The monotone closure of a $C^*$-algebra

Question

Related to Jon's question, I have two questions. Let $\mathcal{A}$ be a concrete $C^*$-algebra on a Hilbert space $\mathcal{H}$. For any selfadjoint subset $S$ of $\mathbb{B}(\mathcal{H})$, let $S^m$ denote the set of elements of $\mathbb{B}(\mathcal{H})_{sa}$ that can be obtained as the strong limits of monotone increasing nets from $S$.

Question 1. Is $((\mathcal{A}_{sa})^m)^m=(\mathcal{A}_{sa})^m$? (Maybe this is very basic.)
Question 2. Does the $C^*$-algebra $C^*((\mathcal{A}_{sa})^m)$ generated by $(\mathcal{A}_{sa})^m$ in $\mathbb{B}(\mathcal{H})$ coincide with the strong closure of $\mathcal{A}$ in $\mathbb{B}(\mathcal{H})$?

For Question 2, I have been thinking that Pedersen's up-down-up theorem [Theorem 2 in American Journal of Mathematics 94 (1972), 955-962] might be useful, but I couldn't figure out.

Answer 1

Edited. As Masayoshi points out, my reading of Hamana's paper was incorrect. I'm quite sure question 1 is false in general but I don't have a reference. (Masayoshi, did you look in Pedersen's book?
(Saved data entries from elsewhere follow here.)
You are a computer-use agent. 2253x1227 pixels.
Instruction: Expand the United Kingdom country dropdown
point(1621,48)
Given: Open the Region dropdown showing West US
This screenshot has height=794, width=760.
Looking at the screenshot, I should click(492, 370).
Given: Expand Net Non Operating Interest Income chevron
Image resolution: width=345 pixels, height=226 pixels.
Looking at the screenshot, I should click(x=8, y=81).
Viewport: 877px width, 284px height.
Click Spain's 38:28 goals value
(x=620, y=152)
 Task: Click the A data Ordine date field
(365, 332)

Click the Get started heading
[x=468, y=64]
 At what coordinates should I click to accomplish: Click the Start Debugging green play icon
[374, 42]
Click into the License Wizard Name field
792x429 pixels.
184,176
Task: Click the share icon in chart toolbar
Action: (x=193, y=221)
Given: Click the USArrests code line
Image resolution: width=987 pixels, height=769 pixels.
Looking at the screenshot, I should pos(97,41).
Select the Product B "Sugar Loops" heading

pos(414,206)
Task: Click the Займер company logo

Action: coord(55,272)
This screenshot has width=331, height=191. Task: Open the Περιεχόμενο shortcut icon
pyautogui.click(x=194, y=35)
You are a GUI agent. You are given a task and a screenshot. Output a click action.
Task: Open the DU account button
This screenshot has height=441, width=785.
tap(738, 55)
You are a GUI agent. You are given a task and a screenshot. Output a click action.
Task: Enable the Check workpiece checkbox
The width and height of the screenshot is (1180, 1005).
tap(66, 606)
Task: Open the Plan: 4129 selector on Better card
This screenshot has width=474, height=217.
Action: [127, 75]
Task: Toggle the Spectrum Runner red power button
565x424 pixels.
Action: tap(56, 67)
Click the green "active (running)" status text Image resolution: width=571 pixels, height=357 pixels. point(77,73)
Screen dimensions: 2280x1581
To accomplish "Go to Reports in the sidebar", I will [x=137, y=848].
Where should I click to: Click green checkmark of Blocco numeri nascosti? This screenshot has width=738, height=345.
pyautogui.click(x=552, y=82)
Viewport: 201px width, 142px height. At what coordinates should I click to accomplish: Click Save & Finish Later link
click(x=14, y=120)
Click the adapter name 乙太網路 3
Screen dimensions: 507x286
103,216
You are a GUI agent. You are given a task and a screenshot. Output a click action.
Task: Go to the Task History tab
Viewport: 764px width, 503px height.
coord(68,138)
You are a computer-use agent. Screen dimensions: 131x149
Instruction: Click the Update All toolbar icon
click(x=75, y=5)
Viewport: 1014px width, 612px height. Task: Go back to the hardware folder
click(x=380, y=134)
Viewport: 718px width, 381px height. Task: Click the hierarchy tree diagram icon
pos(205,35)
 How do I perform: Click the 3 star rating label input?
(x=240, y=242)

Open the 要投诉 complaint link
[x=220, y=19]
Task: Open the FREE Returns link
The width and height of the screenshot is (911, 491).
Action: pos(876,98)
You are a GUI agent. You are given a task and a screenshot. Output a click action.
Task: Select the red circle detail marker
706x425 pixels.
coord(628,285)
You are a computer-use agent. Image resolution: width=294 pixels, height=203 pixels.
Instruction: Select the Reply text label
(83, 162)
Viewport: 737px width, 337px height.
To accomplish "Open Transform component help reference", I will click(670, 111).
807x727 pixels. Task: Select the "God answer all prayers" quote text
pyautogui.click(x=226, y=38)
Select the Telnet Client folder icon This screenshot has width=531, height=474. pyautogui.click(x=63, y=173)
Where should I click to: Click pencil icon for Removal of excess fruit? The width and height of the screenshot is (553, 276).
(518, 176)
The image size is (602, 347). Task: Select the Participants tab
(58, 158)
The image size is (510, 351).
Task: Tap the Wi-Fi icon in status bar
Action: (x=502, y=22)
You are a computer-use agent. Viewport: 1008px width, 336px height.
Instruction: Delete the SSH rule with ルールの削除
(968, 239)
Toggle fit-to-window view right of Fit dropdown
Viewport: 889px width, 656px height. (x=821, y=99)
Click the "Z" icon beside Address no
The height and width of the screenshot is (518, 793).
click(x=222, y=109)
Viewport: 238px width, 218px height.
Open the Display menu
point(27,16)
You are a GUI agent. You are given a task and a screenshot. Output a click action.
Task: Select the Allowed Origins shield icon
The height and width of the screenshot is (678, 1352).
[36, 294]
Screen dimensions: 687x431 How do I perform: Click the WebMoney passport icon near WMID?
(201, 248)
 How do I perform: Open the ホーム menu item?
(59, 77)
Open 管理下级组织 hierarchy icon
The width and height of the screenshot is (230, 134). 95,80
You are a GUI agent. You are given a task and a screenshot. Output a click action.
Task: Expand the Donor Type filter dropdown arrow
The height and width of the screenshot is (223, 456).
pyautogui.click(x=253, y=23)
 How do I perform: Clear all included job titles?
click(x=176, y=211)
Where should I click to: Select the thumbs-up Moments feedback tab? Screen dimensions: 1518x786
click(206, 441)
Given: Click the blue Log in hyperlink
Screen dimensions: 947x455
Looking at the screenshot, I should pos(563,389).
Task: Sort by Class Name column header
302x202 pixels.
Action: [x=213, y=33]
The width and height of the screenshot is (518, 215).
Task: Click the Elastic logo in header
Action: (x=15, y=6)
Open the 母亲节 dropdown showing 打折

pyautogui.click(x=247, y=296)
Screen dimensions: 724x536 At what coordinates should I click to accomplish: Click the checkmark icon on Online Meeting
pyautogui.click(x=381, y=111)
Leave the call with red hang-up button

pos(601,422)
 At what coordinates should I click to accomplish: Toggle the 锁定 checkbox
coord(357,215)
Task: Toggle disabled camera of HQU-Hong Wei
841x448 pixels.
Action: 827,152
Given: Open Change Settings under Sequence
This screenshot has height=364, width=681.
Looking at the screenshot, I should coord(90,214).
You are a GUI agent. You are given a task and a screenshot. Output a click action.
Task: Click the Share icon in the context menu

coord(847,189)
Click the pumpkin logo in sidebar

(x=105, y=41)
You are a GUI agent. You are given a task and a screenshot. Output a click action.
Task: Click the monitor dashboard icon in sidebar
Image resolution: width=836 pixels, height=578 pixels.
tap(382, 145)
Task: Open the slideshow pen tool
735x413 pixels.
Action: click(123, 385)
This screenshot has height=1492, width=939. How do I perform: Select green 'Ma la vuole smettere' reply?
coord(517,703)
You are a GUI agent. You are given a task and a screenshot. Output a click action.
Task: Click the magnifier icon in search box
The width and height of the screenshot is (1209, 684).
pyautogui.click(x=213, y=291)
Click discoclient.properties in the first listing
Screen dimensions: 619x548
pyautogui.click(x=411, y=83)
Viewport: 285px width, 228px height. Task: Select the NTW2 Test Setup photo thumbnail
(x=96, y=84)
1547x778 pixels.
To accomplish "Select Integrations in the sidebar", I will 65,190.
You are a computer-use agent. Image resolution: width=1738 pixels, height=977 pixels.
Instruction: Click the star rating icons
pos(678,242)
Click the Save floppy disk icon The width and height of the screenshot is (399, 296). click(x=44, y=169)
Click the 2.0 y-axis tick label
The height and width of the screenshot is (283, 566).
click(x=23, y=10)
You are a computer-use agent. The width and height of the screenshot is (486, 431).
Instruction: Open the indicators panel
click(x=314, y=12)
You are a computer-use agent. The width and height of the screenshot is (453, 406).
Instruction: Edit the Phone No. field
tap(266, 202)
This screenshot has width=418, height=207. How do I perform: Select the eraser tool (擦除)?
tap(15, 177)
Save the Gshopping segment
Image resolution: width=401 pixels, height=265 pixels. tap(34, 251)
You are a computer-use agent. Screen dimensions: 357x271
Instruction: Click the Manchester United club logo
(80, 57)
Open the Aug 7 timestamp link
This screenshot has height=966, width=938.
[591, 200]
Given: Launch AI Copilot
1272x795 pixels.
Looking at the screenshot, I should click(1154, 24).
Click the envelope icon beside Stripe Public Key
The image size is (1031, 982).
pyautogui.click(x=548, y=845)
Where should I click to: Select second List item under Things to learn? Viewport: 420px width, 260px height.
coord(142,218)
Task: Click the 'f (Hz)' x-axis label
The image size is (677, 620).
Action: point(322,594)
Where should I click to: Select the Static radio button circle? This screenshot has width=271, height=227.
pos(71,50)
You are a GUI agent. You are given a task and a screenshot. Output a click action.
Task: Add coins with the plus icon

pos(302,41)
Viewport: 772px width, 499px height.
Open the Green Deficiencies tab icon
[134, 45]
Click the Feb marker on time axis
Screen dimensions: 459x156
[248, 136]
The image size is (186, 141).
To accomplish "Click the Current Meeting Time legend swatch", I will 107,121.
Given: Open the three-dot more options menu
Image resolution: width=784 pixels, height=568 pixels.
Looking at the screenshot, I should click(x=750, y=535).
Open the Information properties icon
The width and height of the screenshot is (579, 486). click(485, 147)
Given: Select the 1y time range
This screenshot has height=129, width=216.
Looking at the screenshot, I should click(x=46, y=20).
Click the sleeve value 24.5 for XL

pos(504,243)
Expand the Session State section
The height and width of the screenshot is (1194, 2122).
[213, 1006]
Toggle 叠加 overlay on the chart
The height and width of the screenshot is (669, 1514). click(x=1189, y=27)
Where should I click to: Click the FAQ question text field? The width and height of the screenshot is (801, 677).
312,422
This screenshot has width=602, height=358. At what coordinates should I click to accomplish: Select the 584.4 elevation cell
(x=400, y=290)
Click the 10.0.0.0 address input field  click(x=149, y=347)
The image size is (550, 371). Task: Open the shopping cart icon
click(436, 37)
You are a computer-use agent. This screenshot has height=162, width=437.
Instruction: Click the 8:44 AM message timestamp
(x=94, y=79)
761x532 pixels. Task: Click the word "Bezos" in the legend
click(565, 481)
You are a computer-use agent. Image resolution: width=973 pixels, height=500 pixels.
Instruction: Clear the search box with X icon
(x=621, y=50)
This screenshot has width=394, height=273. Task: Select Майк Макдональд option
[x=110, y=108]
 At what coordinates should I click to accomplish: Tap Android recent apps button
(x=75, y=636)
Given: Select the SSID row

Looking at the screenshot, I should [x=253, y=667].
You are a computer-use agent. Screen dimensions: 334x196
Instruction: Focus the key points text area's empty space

I feel the answer may be there but I don't have access to it right now.)

I guess I'd better be more explicit about question 2. For example, take $A = C[0,1]$ acting by multiplication on $l^2[0,1]$. Then the strong closure of $A$ equals $l^\infty[0,1]$, but $A_{sa}^m$ is contained in e.g. the set of bounded Borel measurable functions, so the C*-algebra it generates is also contained in that class.

Answer 2

I can give you a partial answer to question 1, which you may already be aware of if you're familiar with Pedersen's "C*-algebras and their automorphism groups". Specifically, if $A\subseteq A^{**}$, i.e. if we are considering the universal representation of $A$, and if $A$ is either unital or separable then you do indeed have $(A_\mathrm{sa}^m)^m=A_\mathrm{sa}^m=\overline{A_\mathrm{sa}^m}(=$ norm closure of $A_\mathrm{sa}^m$). For if $A$ is unital then, by Pedersen 3.11.7, $A_\mathrm{sa}^m=\overline{A_\mathrm{sa}^m}$, while if $A$ is separable then we again have $A_\mathrm{sa}^m=\overline{A_\mathrm{sa}^m}$, by Corollary 3.25(a) of Lawrence G. Brown's "Semicontinuity and Multipliers of C*-algebras". By Pedersen 3.11.5, $\overline{A_\mathrm{sa}^m}$ consists precisely of those $x\in A^{**}_\mathrm{sa}$ that are lower semicontinuous on $Q=A^{*1}_+$, which are immediately seen to be closed under taking supremums of bounded increasing nets.

If we consider $A$ with its atomic representation instead, then the above remarks still apply, as there is then a normal morphism $\pi$ from $A^{**}$ onto $A''$ which is faithful on $A_\mathrm{sa}^m$, by Pedersen 4.3.13 and 4.3.15. Arbitrary representations can be faithful on $A$ but not on $A^m_\mathrm{sa}$, although in general you might perhaps try to use the predual $A''_*$ of $A''$, in the topology induced by $A$, as a replacement for $A^*$ with the weak* topology. The only problem is that $A''^1_{*+}$ may not be compact in this topology so you would have to somehow adjust the proof of Pedersen 3.11.2, on which 3.11.5 relies.

Incidentally, it is a problem of Akemann and Pedersen from 1973 (still open as of 2014 according to Brown) whether $A_\mathrm{sa}^m=\overline{A_\mathrm{sa}^m}$ for arbitrary $A$ in its universal representation, so if you or Nik have a counterexample it would be quite important.